Of my variants predicted to have high or moderate impact, 249 are rare (allele frequency less than 1%), 1107 have unknown allele frequencies, and 669 are novel. That is a lot of variation to consider, so the last filter is to check the variants against a list of 592 gene associated with inherited disorders. The last check against the gene list produces 15 uncommon variants of high or moderate impact in the gene list associated with inherited disorders. There are 1761 uncommon variants of high or moderate impact not associated with genes on the list of inherited disorders.

My exome report summarizes the 15 variants in a series of tables. I summarize the 15 variants in the table below.

All 15 variants in the table below are nonsynonymous coding variants, which means that they change the amino acid sequence of the protein encoded by the gene.

As you would expect from the rarity of the variants, I am not homozygous for any of them; in each case, I am heterozygous for the variant in question. For two of the genes (NEB and TTN), I am heterozygous for two variants, but we can’t tell the phase from the sequencing technique used. This means that I might have one copy of NEB that lacks both rare variants with a second copy that carries both, or alternatively, each of my two copies of NEB could carry a different rare variant. The same is true for TTN.

Not all amino acid substitutions are equivalent. Some amino acid substitutions are conservative, meaning that they replace an amino acid with a chemically similar amino acid that is unlikely to alter the function of the protein. Other amino acid substitutions are nonconservative, substituting an amino acid with one that is dissimilar.
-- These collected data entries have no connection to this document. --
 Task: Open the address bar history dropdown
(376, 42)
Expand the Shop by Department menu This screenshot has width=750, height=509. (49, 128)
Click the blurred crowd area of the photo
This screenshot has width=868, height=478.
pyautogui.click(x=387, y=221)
For the technically minded reader, I should say that I used the BLOSUM62 substitution matrix (1) to determine whether a change is conservative or nonconservative. Not all conservative substitutions are harmless, and not all nonconservative substitutions affect protein function. Each amino acid position in a particular protein has its own properties.

Finally, it is possible to assess the likely outcome if each variant resulted in a complete loss of protein function, because we have the information from the OMIM entry. This will tell us whether heterozygotes (carriers) of a defective allele have an altered phenotype. This is perhaps the most important assessment here. I carry variants of moderate impact in three genes that have a semidominant impact on disease (MLH1, MSH2, and PTCH1). It turns out that there is no direct evidence that any of the particular variants that I carry are pathogenic, as I detail below.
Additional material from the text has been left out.